··· EXCERPTED PASSAGE ···
London, 30 September 1996 (RFE/RL) -- A British charity has launched an emergency appeal to prevent abandoned children in Moldova from dying from cold, hunger and neglect this winter.

The London-based European Children's Trust said today that it has so far raised more than $100,000 to relieve the plight of handicapped girls in the Casa de Coppi orphanage at Hincesti.

Paul Bailey, a British social worker who is leading the charity's work in Moldova, says that last winter 30 of 130 handicapped girls at the orphanage died from malnutrition, neglect and cold.

"Unless something is done now, this will be the fate of many of the 200 girls between 3 and 16 currently living there," he said.

The orphanage needs 1.6 million lei ($60,000) a year to keep it running, but the Moldovan government provides only a fraction of this sum. Almost all of the money goes on the salaries of the orphanage's 120 employees.

Bailey said in a charity statement: "Unless funds are raised elsewhere in Europe, many of these children will be dead by Christmas."

The British charity says an estimated 40,000 Moldovan children -- what it calls "a shocking 10 percent of the child population" -- have been abandoned to state-run institutions by their parents because of poverty and lack of family support from the Moldovan government.

The worst of the state orphanages have no hot water, electricity or medicines. The children are fed only porridge or rice and in some cases live two to three in a single cot.

The funds raised by the British charity will provide food, bedding and heating for the Hincesti orphanage. It hopes to offer the same help to children suffering similar conditions in other Moldovan orphanages.

The European Children's Trust was launched last year and has close links with another British charity, the Romanian Orphanage Trust, which works to improve conditions for abandoned Romanian children.

The Trust is working with Moldovan authorities to put in place the beginnings of a social work system that will keep families together.

Its campaign follows an appeal from Moldovan politicians for urgent help to address the problems of institutionalized children.

The Trust says that state solutions to family problems were the common inheritance of all the former communist countries, and that today orphanage populations across the region "continue to rise as thousands of poor people pay the cost for economic adjustment."
··· DATA TO EXAMINE ···
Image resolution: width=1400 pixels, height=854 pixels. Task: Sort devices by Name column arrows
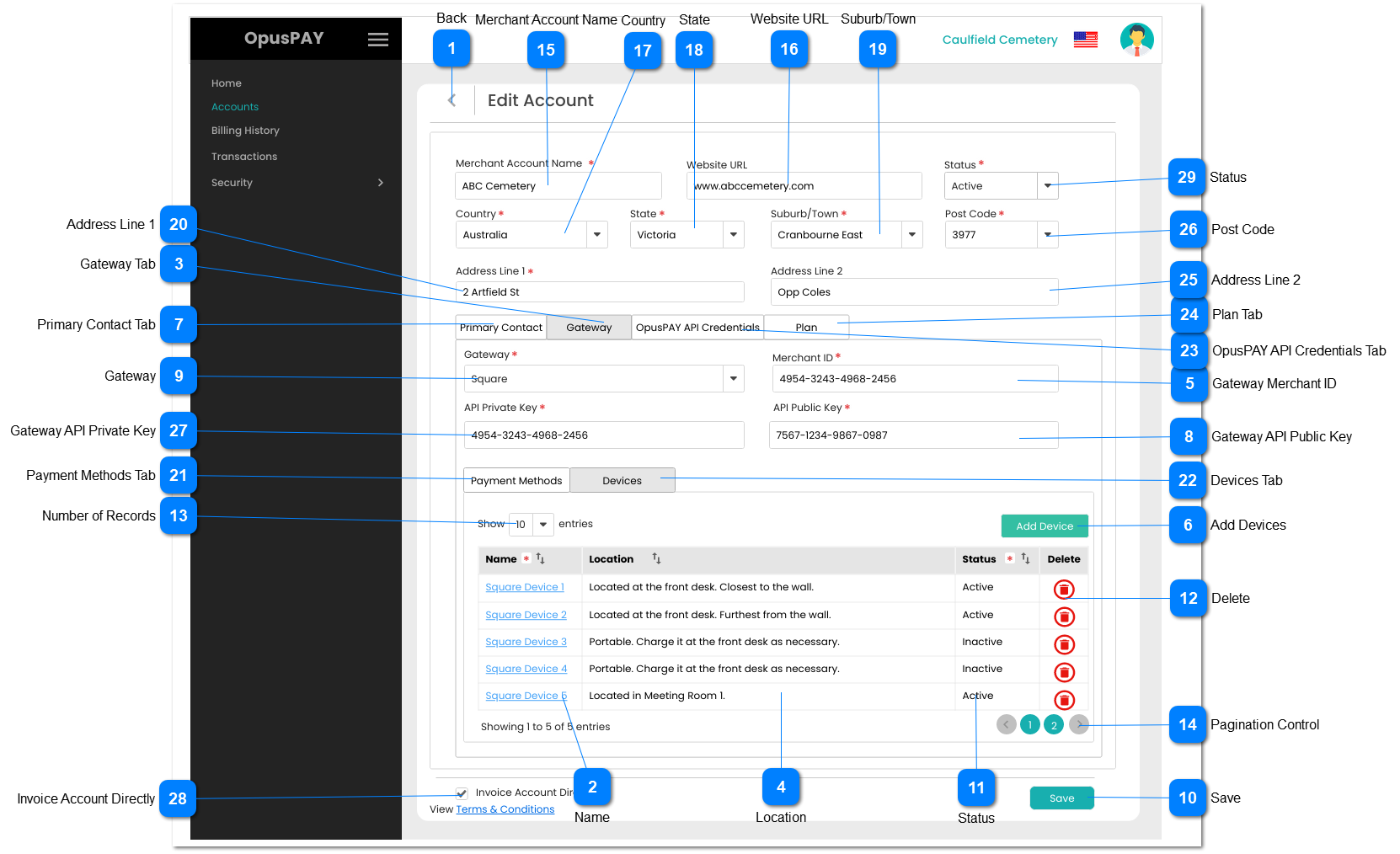point(541,558)
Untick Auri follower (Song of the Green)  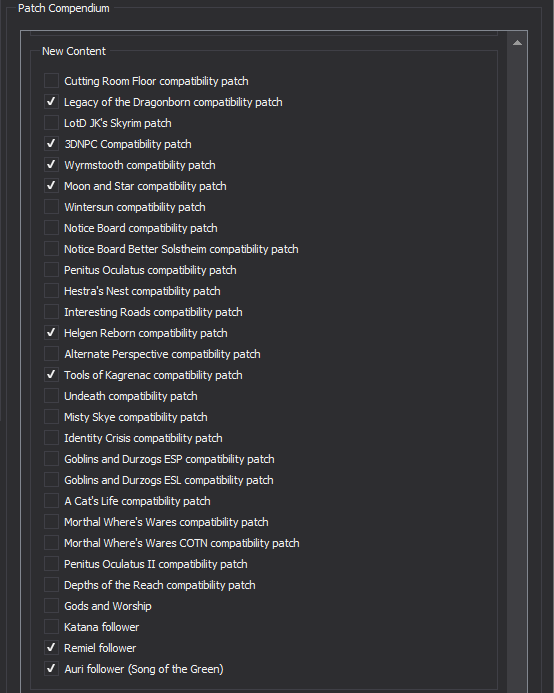(51, 669)
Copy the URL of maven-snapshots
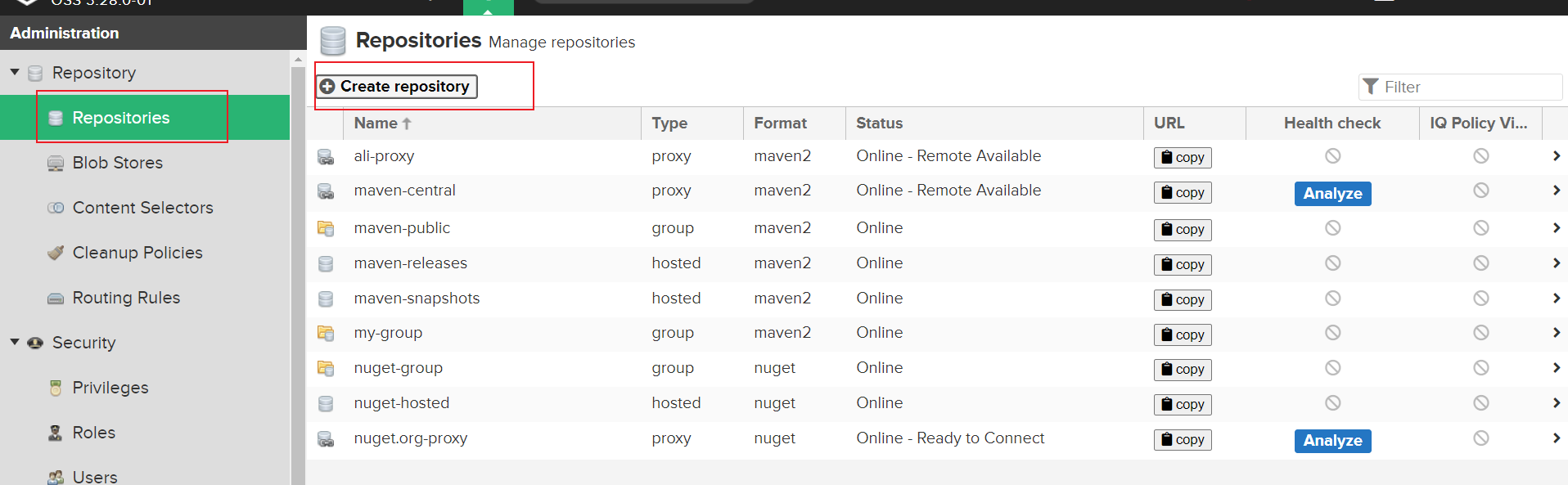The height and width of the screenshot is (485, 1568). pos(1183,299)
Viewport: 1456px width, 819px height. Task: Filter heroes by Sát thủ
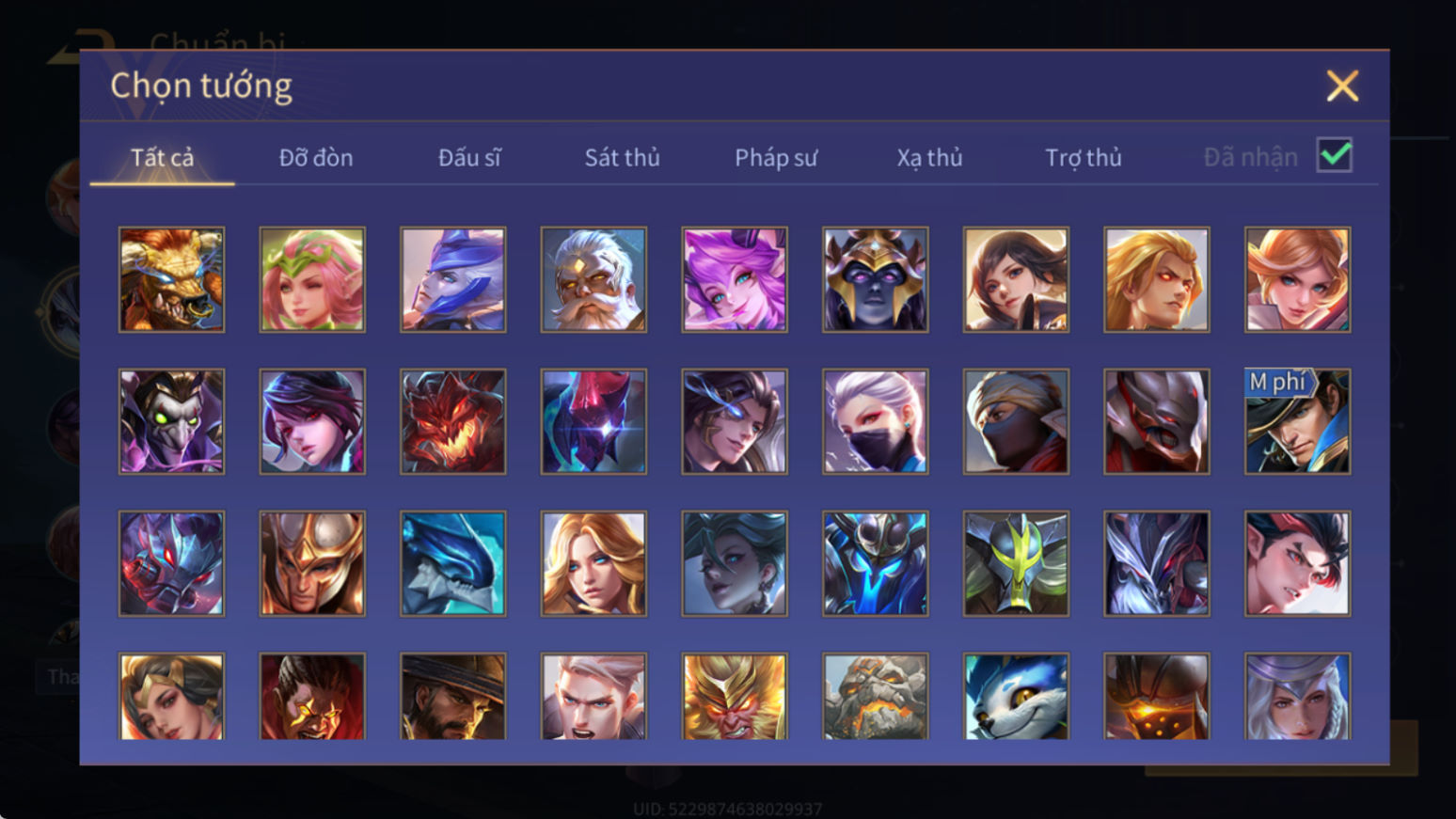[623, 157]
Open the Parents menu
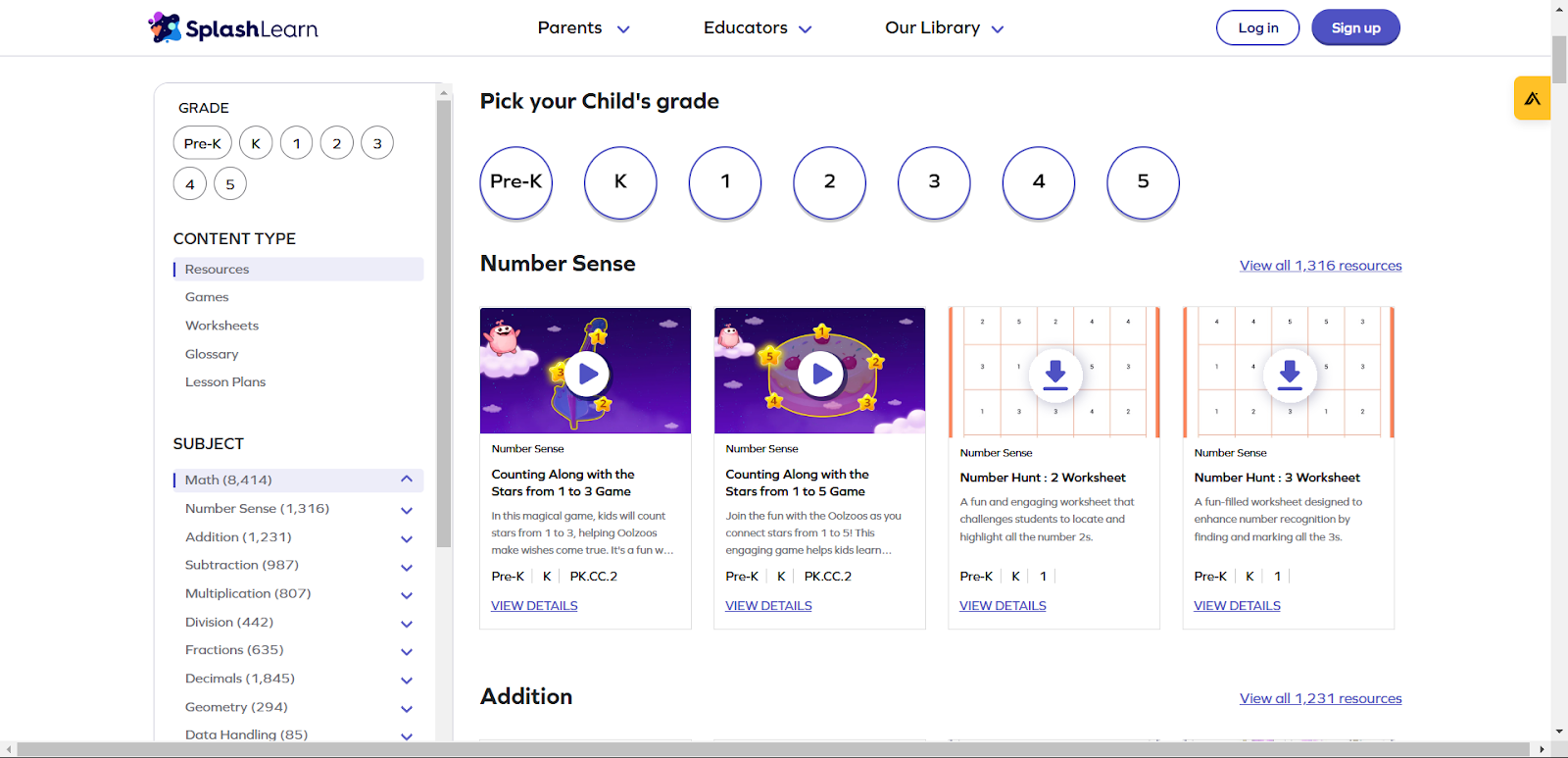 click(583, 27)
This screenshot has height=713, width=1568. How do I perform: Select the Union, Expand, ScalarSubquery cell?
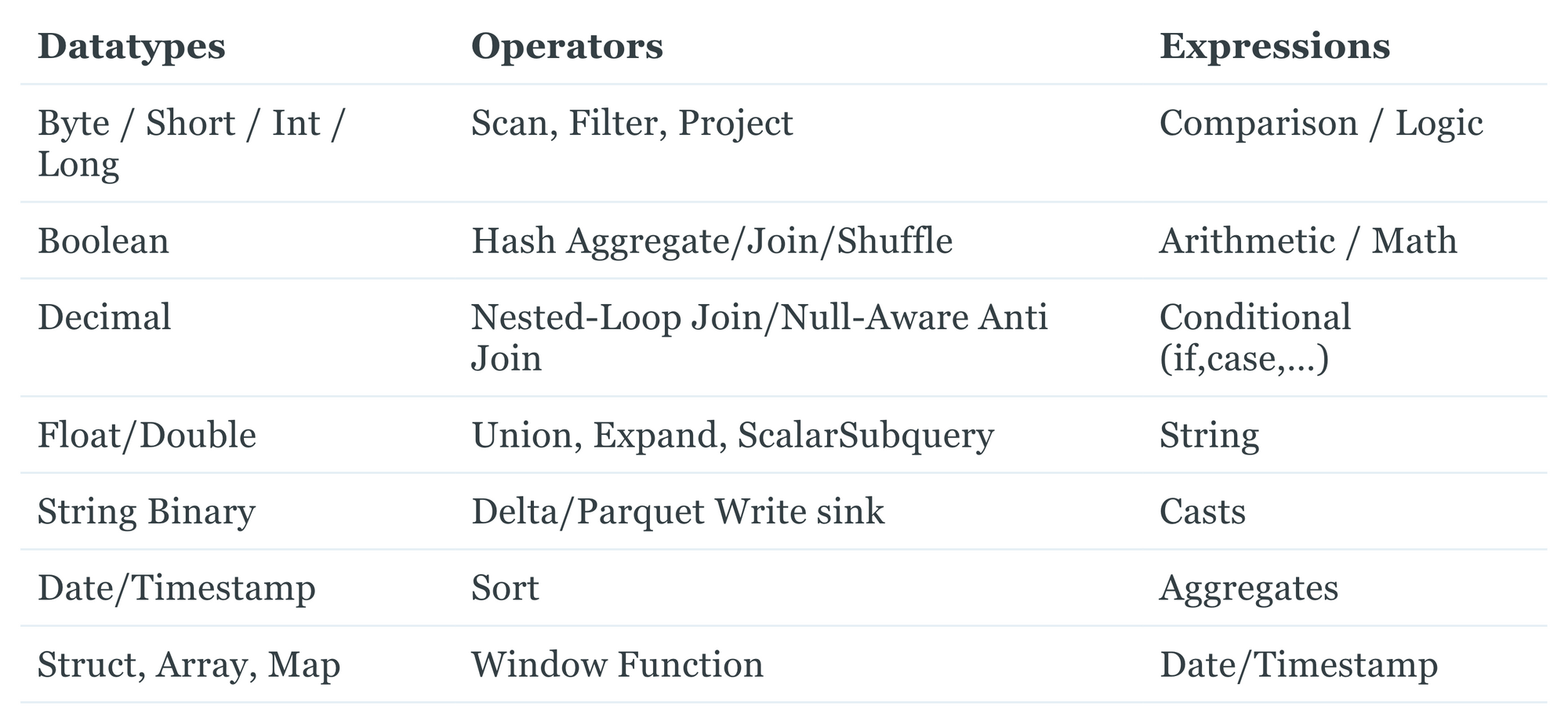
···
▶ _EXERCISE 1_: Please transcribe the part of the article on Moldova's orphanages from "The European Children's" to "keep families together.".
▶ _EXERCISE 2_: According to the article on Moldova's orphanages, why have an estimated 40,000 Moldovan children been abandoned to state-run institutions? Answer in one to three sentences.

▶ _TASK RESPONSE 1_:
The European Children's Trust was launched last year and has close links with another British charity, the Romanian Orphanage Trust, which works to improve conditions for abandoned Romanian children.

The Trust is working with Moldovan authorities to put in place the beginnings of a social work system that will keep families together.

▶ _TASK RESPONSE 2_: Their parents abandoned them because of poverty and a lack of family support from the Moldovan government.